The campaigns, said the official, are “intended to delegitimize the Shin Bet’s investigations against Jewish terrorism, to deter [the agency] from dealing with Jewish terrorists.”

“We should put an end to this madness,” said the unnamed official.

Meanwhile, two members of the coalition’s ruling Likud party voiced criticism of the campaign.

Knesset Speaker Amir Ohana told Channel 12 Saturday in an interview that the Duma murder was “hideous” and added: “No doubt has arisen for me regarding the identity of the murderer.”

Culture and Sport Minister Miki Zohar tweeted: “The person who murdered an innocent family… should remain in prison until his last day.”

Last year, the Supreme Court rejected Ben Uliel’s appeal of his conviction, writing in a strongly worded ruling, that there was “no doubt” he had committed the “shocking and deeply disturbing” attack on the Palestinian family’s home.

The court said that the decision on Ben Uliel’s appeal was not an easy one to make due to the fact that the confession was extracted using “special measures.”

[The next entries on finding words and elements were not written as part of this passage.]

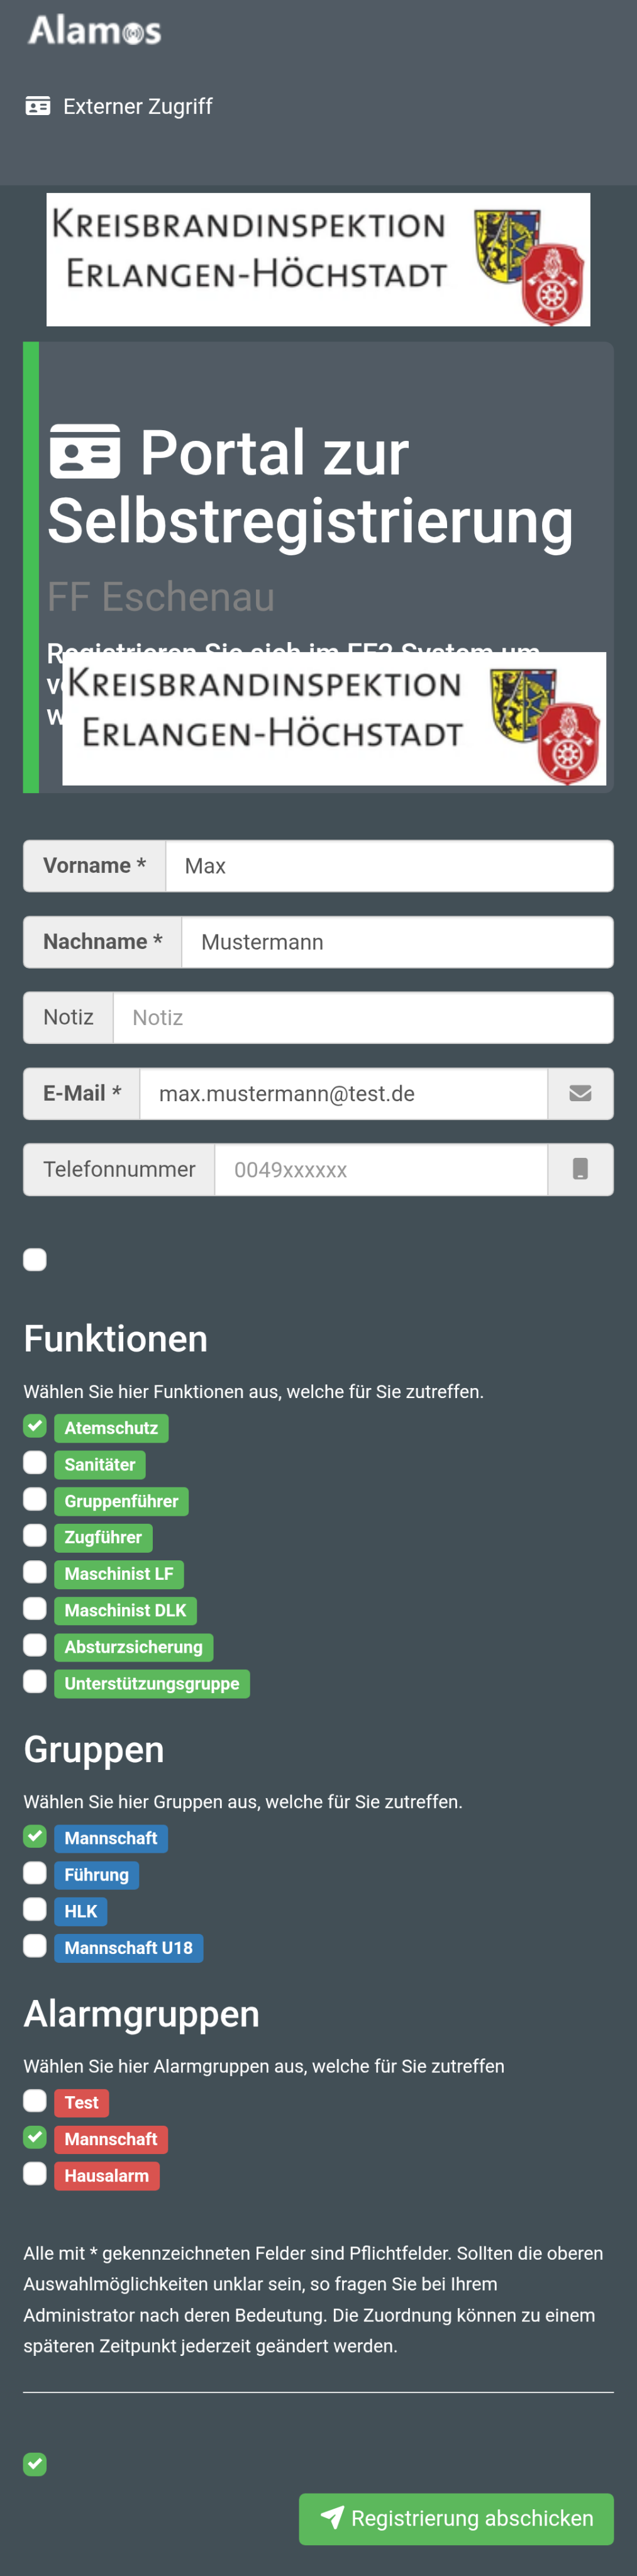This screenshot has width=637, height=2576.
Task: Uncheck the Atemschutz function checkbox
Action: click(35, 1426)
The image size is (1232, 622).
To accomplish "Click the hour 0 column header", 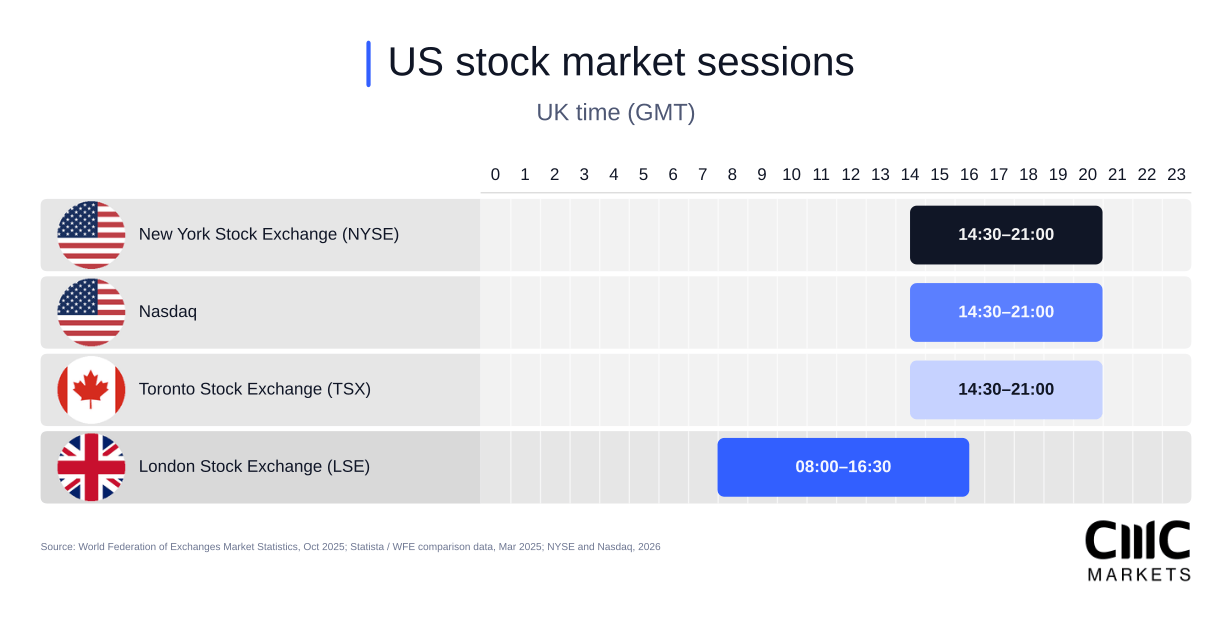I will 495,175.
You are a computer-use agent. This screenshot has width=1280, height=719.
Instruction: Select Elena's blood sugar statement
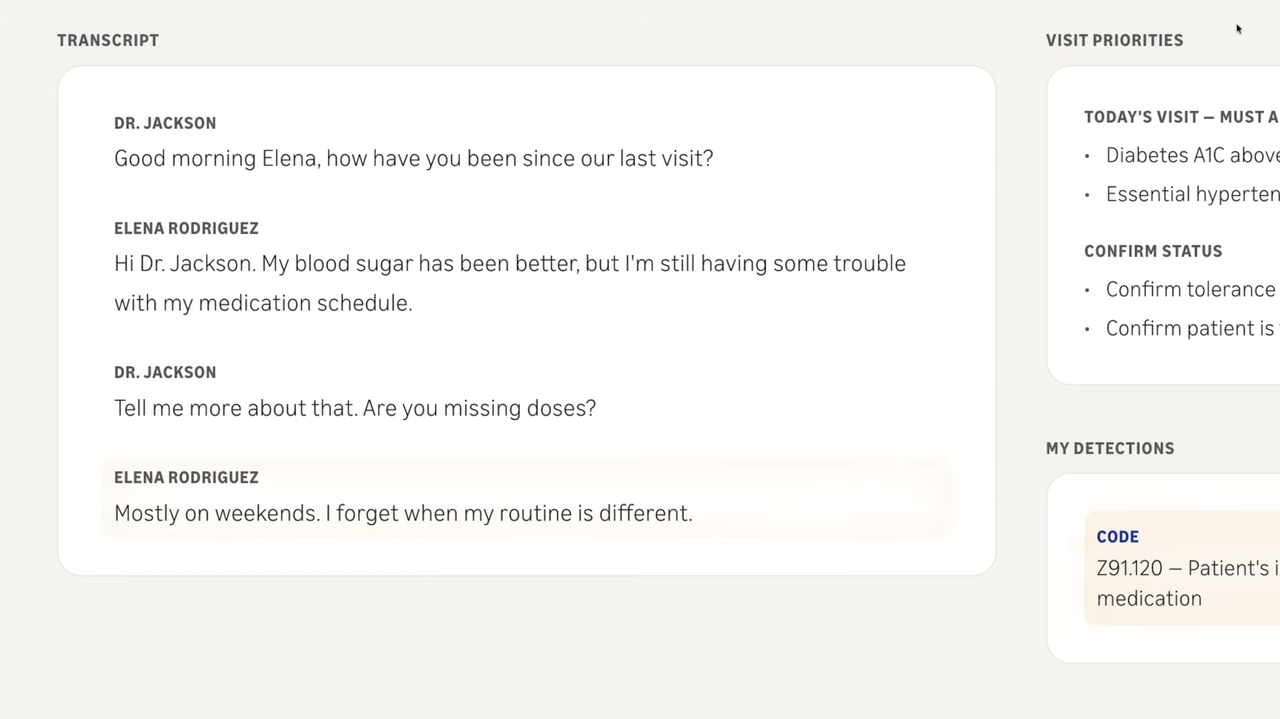[x=509, y=264]
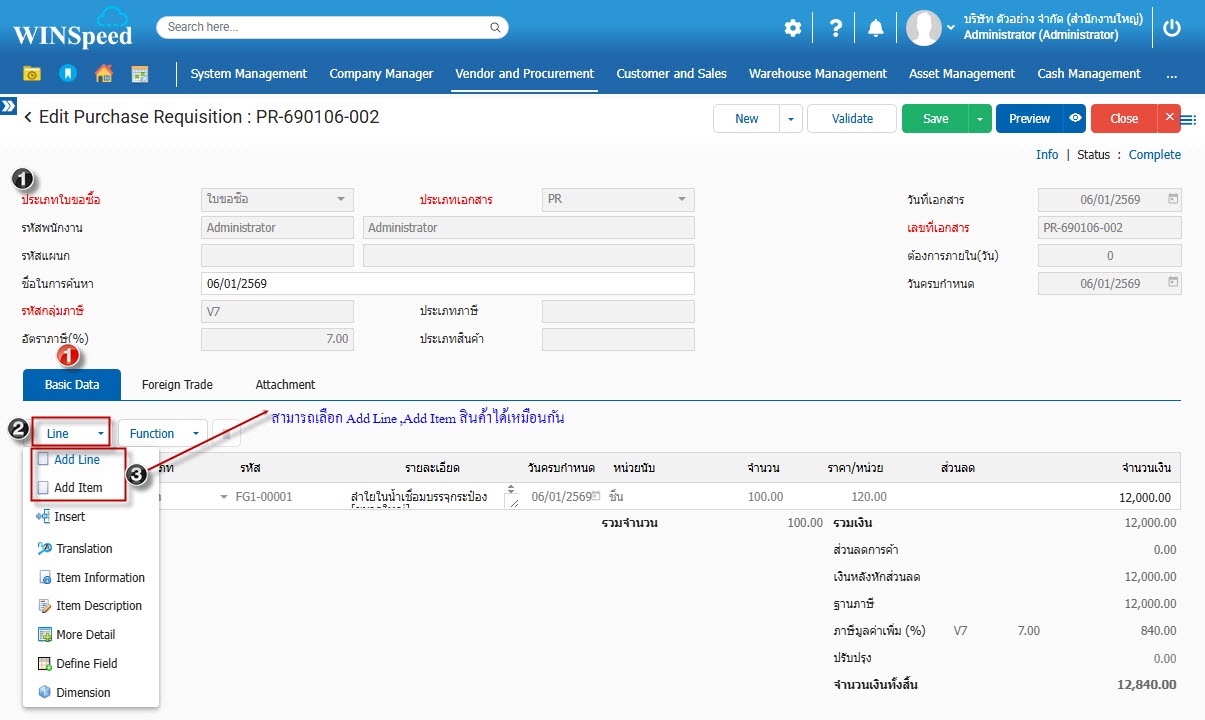Choose Add Line in Line menu
The image size is (1205, 720).
coord(77,460)
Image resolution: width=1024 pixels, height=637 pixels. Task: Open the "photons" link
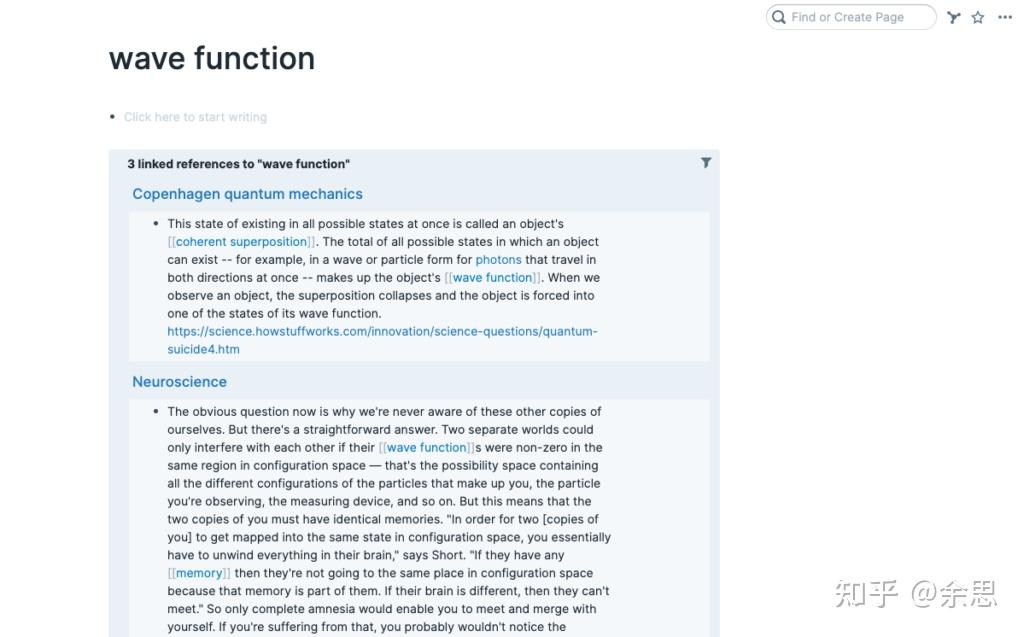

Ben Uliel and his then-teen accomplice have said that they were subjected to torture during their interrogations.

Before making their ruling, the justices reviewed tapes of the interrogations. According to the court, Ben Uliel was arrested and remained silent for 17 days, until “special measures” were used, after which he confessed.

According to the court, in September 2015, Ben Uliel and his teenage accomplice set out to attack Palestinians in the West Bank village of Duma, apparently as revenge for a terror attack in which a settler was shot earlier that month.

The two agreed to meet on the night of the attack. When the younger accomplice failed to show up on time to the rendez-vous point, Ben-Uliel decided to carry out the attack on his own.

Under cover of darkness, Ben Uliel lobbed homemade explosives into the home of the Dawabsha family, killing the parents and the toddler.

In 2021, the Supreme Court upheld the charges against Ben Uliel’s accomplice, who has not been named due to the fact that he was a minor at the time of the firebomb attack.

The firebombing, considered one of the most brutal acts of Jewish terror in recent years, led to official promises to crack down on Jewish extremism in the West Bank, though critics say many Jewish terrorists still act with impunity.

Jacob Magid contributed to this report.